In Österreich steht dies im Datenschutzgesetz 2000 und wird auch ins neue Datenschutzgesetz übernommen:

Artikel 1
(Verfassungsbestimmung)

Grundrecht auf Datenschutz

§ 1. (1) Jedermann hat, insbesondere auch im Hinblick auf die Achtung seines Privat- und Familienlebens, Anspruch auf Geheimhaltung der ihn betreffenden personenbezogenen Daten, soweit ein schutzwürdiges Interesse daran besteht. Das Bestehen eines solchen Interesses ist ausgeschlossen, wenn Daten infolge ihrer allgemeinen Verfügbarkeit oder wegen ihrer mangelnden Rückführbarkeit auf den Betroffenen einem Geheimhaltungsanspruch nicht zugänglich sind.

Was bedeutet „schutzwürdiges Interesse“? Knapp gesagt: Wenn es sich um Daten handelt, die nicht öffentlich/allgemein verfügbar sind. Dagegen sind Daten, die z.B. im Firmenbuch, Telefonbuch, Grundbuch, etc. stehen, allgemein zugänglich und daher liegt bei diesen öffentlichen Daten kein schutzwürdiges Interesse vor. Auch bei anonymen Daten, wie z.B. einer kumulierten, quantitativen Statistik, bei der keine Einzelpersonen ausgemacht werden können, ist nicht von einem schutzwürdigen Interesse auszugehen.

Alle anderen personenbezogenen Daten fallen unter die DSGVO.

Aber was sind jetzt alles „personenbezogene Daten“ und was ist mit Daten, die Personen selbst von sich veröffentlicht haben, zum Beispiel in Social Media oder auf Visitenkarten?

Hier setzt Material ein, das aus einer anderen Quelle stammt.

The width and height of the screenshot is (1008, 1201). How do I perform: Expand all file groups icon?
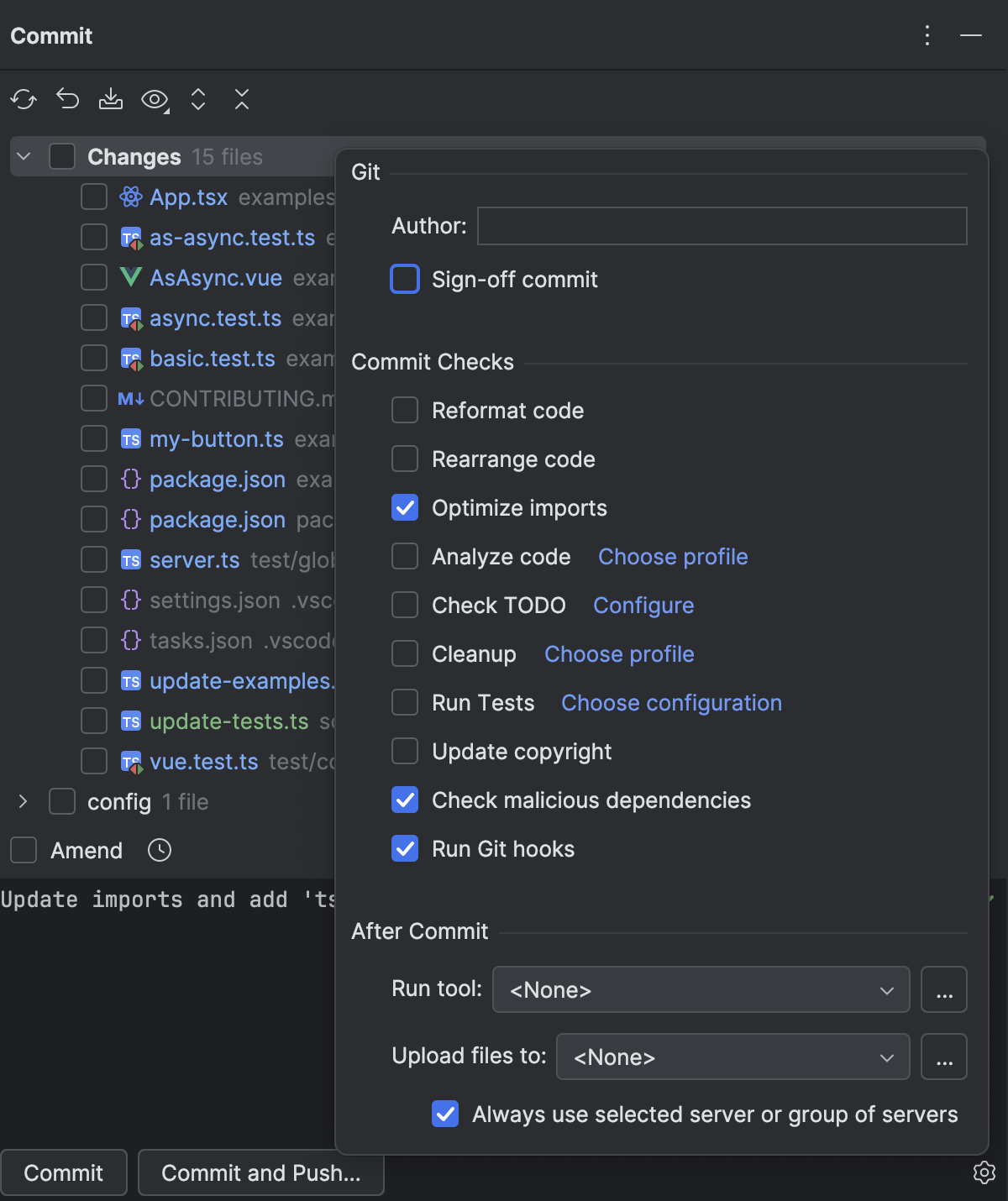pos(197,99)
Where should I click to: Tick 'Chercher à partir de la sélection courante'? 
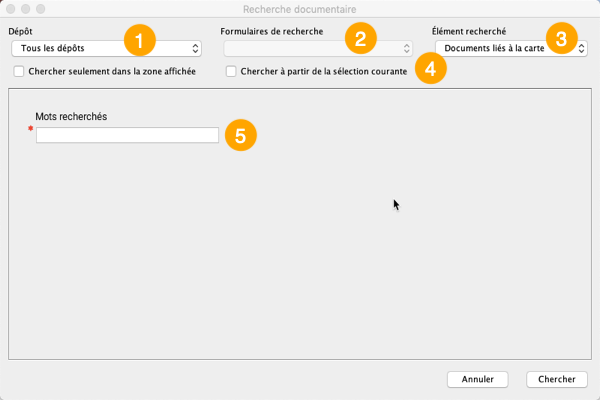point(232,72)
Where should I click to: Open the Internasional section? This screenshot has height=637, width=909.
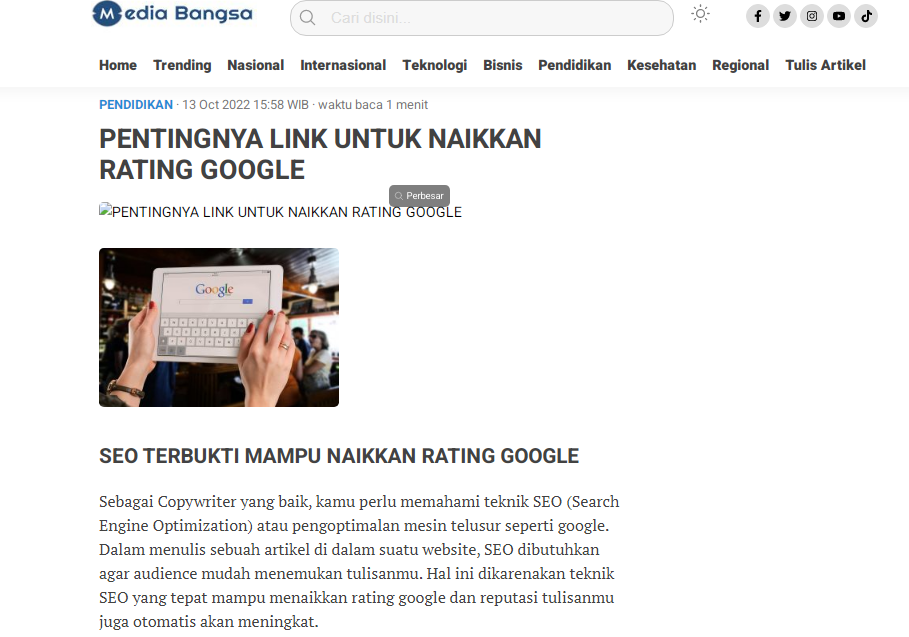343,65
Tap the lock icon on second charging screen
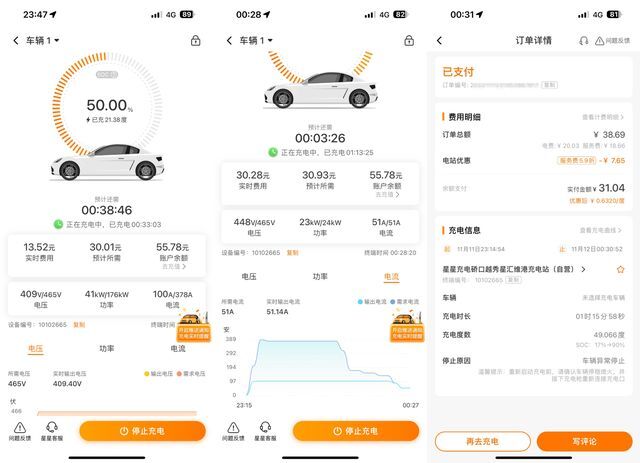 409,40
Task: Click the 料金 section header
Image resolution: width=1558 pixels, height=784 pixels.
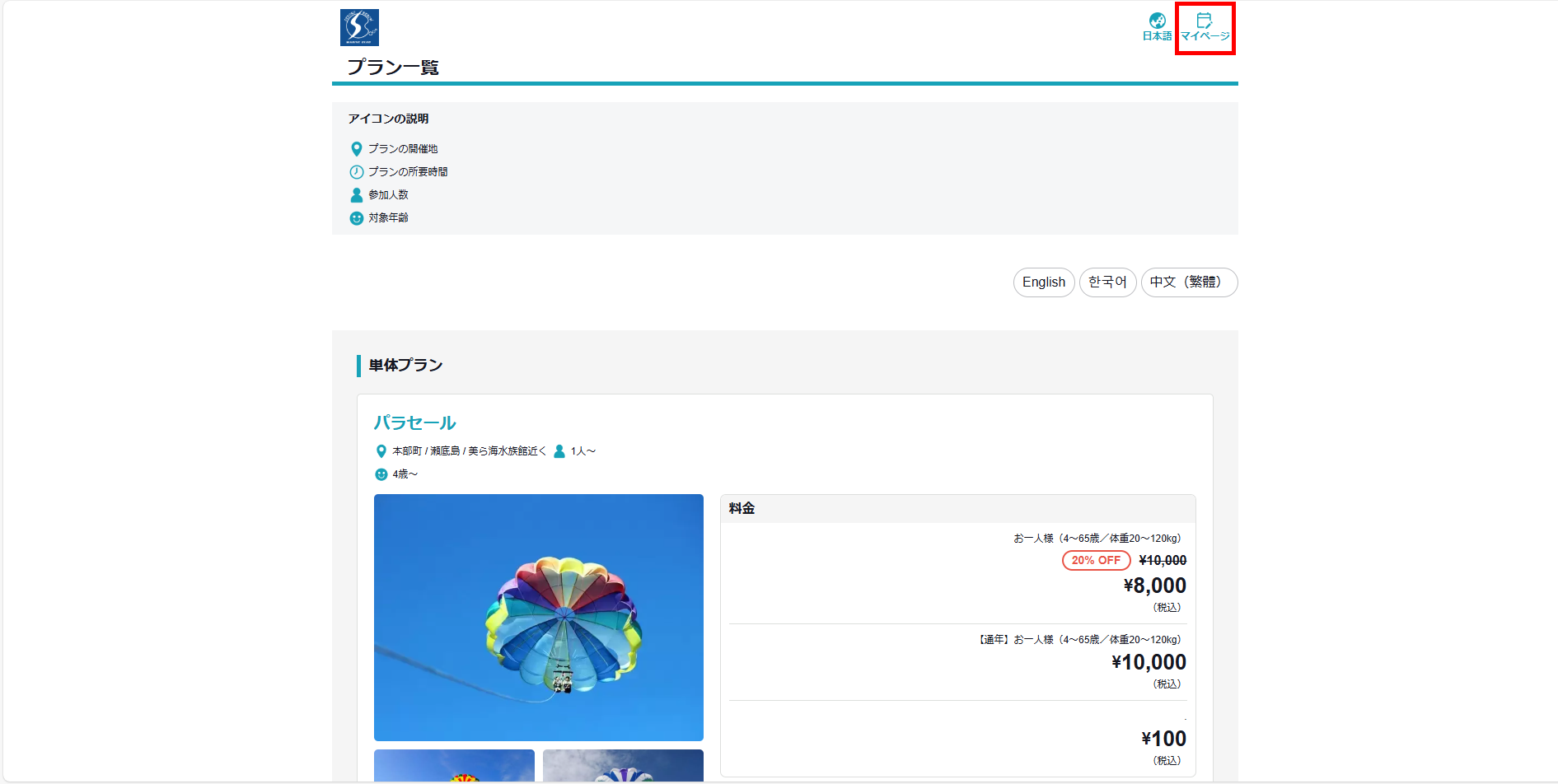Action: [x=742, y=509]
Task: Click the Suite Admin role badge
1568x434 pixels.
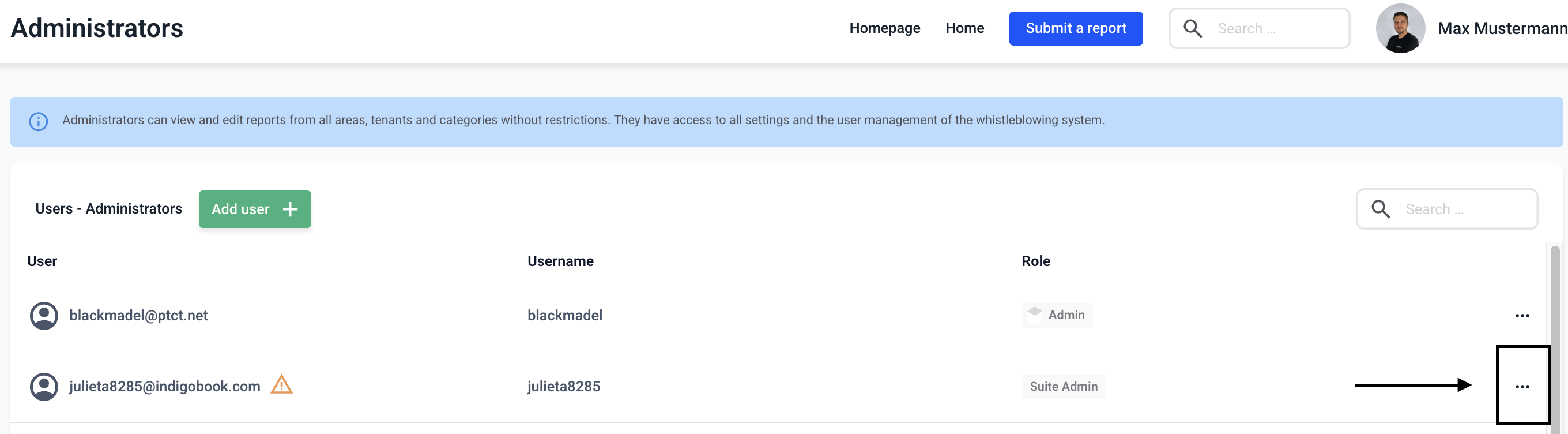Action: coord(1064,387)
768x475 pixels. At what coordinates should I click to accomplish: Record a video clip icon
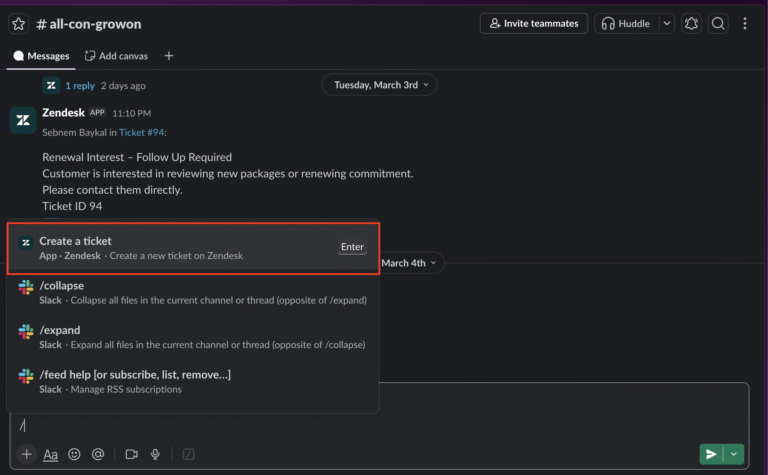[131, 454]
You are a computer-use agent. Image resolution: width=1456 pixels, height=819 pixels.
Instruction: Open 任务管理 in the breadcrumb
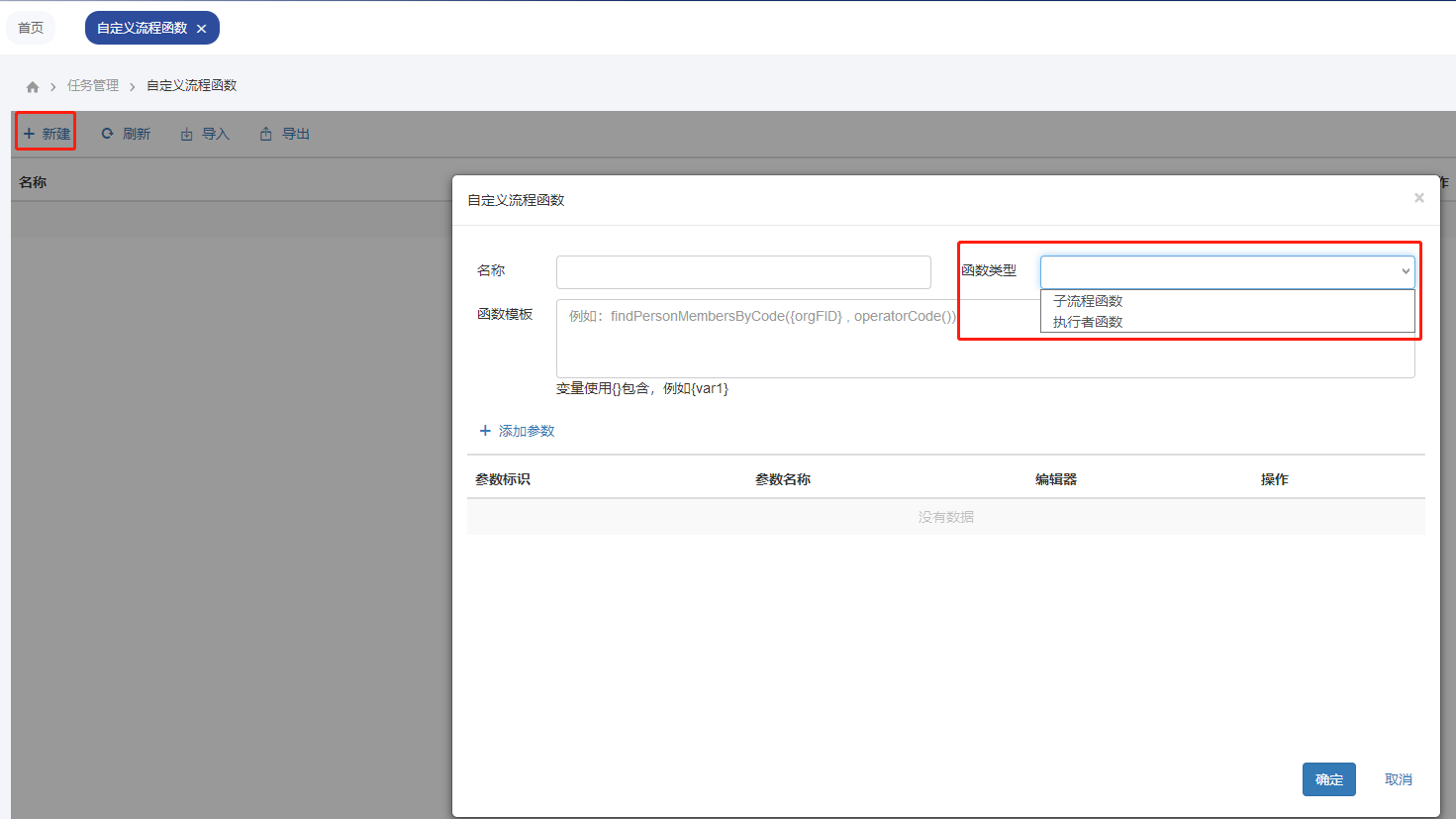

Grundsätzlich sind personenbezogene Daten erst einmal genau das, was man bei dem Terminus erwartet: Daten, die in Zusammenhang mit einer (natürlichen) Person stehen oder gebracht werden können. Es geht hier um Identifizierbarkeit.

Im Gesetzestext der DSGVO, Art.4 steht folgende Begriffsbestimmung:

„personenbezogene Daten“ [sind] alle Informationen, die sich auf eine identifizierte oder identifizierbare natürliche Person (im Folgenden „betroffene Person“) beziehen; als identifizierbar wird eine natürliche Person angesehen, die direkt oder indirekt, insbesondere mittels Zuordnung zu einer Kennung wie einem Namen, zu einer Kennnummer, zu Standortdaten, zu einer Online-Kennung oder zu einem oder mehreren besonderen Merkmalen identifiziert werden kann, die Ausdruck der physischen, physiologischen, genetischen, psychischen, wirtschaftlichen, kulturellen oder sozialen Identität dieser natürlichen Person sind;“

Explizit genannt sind also:

  • Name
  • Kennnummer
  • Standortdaten
  • Online-Kennung
  • besonderen Merkmale
  • Es geht darum, dass durch diese Angaben eine konkrete, natürliche Person und ihre physischen, physiologischen, genetischen, psychischen, wirtschaftlichen, kulturellen oder sozialen Identität herausgefunden werden kann.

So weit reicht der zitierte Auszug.